Fight against new coronavirus - get and save online data

# default_exp getdata
# The above line is used to declare the name of this module in nbdev. Must be the first row of the first Cell of the notebook.

getdata

#hide
from nbdev.showdoc import *
#export 
from bs4 import BeautifulSoup
from parser import * #regex_parser
import re
import json
import time
import logging
import datetime
import requests
import pprint 

Preset network address and create request header.

# export 
# Use data from DXY.
url = "https://ncov.dxy.cn/ncovh5/view/pneumonia?from=singlemessage&isappinstalled=0"
headers = {
    'user-agent': 'Mozilla/5.0 (Macintosh; Intel Mac OS X 10_15_2) AppleWebKit/537.36 (KHTML, like Gecko) Chrome/79.0.3945.117 Safari/537.36'
}

#The name of the saved file.
dateof = '20200207'

Get the Web page from the Web service and parse it into JSON format.

#export 

def getweb():
    session = requests.session()
    session.headers.update(headers)
    r = session.get(url)
    soup = BeautifulSoup(r.content, 'lxml')

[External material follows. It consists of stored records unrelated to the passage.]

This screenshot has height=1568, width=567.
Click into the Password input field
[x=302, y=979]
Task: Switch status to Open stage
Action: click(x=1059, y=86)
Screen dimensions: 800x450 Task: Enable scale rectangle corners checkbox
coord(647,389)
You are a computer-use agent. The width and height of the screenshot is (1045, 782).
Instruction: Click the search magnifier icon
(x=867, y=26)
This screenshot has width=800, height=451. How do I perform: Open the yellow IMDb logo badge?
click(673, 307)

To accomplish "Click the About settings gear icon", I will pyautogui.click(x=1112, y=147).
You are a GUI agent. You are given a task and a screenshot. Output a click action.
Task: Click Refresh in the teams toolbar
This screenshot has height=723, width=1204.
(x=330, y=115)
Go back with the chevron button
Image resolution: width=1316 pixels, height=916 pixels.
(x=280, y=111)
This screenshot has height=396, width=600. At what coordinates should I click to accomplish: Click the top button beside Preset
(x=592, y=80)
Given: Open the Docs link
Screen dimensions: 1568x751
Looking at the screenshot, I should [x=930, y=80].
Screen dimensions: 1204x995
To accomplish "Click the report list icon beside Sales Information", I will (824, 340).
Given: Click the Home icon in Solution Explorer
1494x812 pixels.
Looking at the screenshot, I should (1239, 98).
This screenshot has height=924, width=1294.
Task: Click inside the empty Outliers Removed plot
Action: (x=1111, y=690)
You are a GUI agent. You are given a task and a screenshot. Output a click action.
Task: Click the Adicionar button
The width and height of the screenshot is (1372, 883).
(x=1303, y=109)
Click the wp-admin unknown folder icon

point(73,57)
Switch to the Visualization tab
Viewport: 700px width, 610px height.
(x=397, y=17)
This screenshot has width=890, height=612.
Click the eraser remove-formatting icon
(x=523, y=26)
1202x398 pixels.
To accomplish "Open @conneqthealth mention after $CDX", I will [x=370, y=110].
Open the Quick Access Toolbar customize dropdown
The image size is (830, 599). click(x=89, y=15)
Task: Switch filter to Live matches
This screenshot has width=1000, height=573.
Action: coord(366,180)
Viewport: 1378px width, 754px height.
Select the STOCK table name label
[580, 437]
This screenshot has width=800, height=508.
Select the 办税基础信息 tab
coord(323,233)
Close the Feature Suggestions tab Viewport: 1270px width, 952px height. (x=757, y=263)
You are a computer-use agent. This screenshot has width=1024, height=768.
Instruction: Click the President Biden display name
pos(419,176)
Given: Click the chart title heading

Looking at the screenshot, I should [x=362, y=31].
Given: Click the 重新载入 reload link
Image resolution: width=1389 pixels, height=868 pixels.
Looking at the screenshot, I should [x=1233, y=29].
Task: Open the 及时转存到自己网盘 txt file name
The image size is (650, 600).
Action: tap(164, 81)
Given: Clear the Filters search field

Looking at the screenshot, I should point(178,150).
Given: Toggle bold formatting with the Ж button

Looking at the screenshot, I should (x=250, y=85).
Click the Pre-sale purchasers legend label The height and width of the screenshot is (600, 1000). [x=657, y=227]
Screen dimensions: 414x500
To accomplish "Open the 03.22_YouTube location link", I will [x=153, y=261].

    #Get provincial and municipal data.
    area_information = re.search(r'\[(.*)\]', str(soup.find('script', attrs={'id': 'getAreaStat'})))
    area = json.loads(area_information.group(0))
    return area

Save provincial data to data/prov? Date. csv file.

# export 
# Write file and save data.
def saveprovice(area):
    fprovince = "data/" + "prov_" + dateof + ".csv"
    fp = open(fprovince, "w")
    fp.write("Province,Diagnosis,Suspected,Cure,death\r")
    for a in area:
        fp.write(a['provinceName']+','+ \
                 str(a['confirmedCount'])+','+ \
                 str(a['suspectedCount'])+','+ \
                 str(a['curedCount'])+','+ \
                 str(a['deadCount'])+ '\r')
    fp.close()
    print("writed to "+ fprovince + "\r\n")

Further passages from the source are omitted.